> Exercise aim:
Quote everything from the line containing "is (1079, 374)." down to the line containing "click(x=101, y=29)", both included, reproducing each line as it appears.
§
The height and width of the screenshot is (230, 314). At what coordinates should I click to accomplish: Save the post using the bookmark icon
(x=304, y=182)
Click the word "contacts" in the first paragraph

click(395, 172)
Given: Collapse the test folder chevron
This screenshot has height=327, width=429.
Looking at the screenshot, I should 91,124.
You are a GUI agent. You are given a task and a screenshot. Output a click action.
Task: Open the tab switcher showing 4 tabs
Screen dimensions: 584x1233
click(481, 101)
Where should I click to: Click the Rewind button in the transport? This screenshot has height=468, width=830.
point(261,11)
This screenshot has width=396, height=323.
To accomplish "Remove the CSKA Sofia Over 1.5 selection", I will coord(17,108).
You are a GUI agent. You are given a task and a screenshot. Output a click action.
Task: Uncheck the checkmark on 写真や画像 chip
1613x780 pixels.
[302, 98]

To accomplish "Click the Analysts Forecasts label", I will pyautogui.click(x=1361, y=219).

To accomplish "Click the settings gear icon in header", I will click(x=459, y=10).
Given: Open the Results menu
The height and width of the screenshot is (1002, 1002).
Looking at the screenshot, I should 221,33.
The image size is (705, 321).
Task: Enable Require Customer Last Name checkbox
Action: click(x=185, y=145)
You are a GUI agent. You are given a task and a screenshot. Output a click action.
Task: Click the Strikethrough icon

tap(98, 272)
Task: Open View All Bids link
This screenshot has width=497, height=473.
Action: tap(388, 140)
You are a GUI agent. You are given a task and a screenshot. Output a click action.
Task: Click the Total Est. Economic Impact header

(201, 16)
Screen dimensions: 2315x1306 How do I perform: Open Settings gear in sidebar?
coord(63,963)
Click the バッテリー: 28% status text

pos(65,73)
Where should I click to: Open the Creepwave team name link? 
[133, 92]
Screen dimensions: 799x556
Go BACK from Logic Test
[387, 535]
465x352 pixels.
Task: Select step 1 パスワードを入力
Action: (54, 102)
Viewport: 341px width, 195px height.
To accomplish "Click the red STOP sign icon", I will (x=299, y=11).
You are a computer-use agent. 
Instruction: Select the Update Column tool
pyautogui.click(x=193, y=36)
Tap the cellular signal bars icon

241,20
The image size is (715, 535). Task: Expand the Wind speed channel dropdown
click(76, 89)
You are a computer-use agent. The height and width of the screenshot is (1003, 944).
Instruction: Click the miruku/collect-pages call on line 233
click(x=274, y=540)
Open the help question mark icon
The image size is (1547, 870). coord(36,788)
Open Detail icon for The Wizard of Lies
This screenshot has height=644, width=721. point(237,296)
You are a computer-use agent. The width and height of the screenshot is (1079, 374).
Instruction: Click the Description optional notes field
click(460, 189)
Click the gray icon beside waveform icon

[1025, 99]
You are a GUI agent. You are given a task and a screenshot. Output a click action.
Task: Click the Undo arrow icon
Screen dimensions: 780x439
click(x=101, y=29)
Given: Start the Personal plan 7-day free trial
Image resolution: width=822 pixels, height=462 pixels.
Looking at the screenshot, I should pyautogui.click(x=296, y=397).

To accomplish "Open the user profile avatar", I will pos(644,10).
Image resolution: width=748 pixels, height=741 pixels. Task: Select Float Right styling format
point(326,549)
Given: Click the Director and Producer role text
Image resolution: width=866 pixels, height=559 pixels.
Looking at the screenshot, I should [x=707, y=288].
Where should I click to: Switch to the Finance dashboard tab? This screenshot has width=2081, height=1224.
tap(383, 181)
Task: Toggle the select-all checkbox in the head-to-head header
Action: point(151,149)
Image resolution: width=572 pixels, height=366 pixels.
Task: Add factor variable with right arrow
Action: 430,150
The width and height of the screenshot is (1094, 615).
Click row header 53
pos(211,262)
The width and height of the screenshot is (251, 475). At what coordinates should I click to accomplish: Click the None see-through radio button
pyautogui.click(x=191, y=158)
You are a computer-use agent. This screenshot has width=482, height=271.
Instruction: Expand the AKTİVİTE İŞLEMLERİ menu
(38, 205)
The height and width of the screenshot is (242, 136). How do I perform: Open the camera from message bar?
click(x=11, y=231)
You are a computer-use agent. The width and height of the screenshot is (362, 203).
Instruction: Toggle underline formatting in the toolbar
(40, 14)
§
> In response:
You are a computer-use agent. The width and height of the screenshot is (1079, 374).
Instruction: Click the Description optional notes field
click(460, 189)
Click the gray icon beside waveform icon

[1025, 99]
You are a GUI agent. You are given a task and a screenshot. Output a click action.
Task: Click the Undo arrow icon
Screen dimensions: 780x439
click(x=101, y=29)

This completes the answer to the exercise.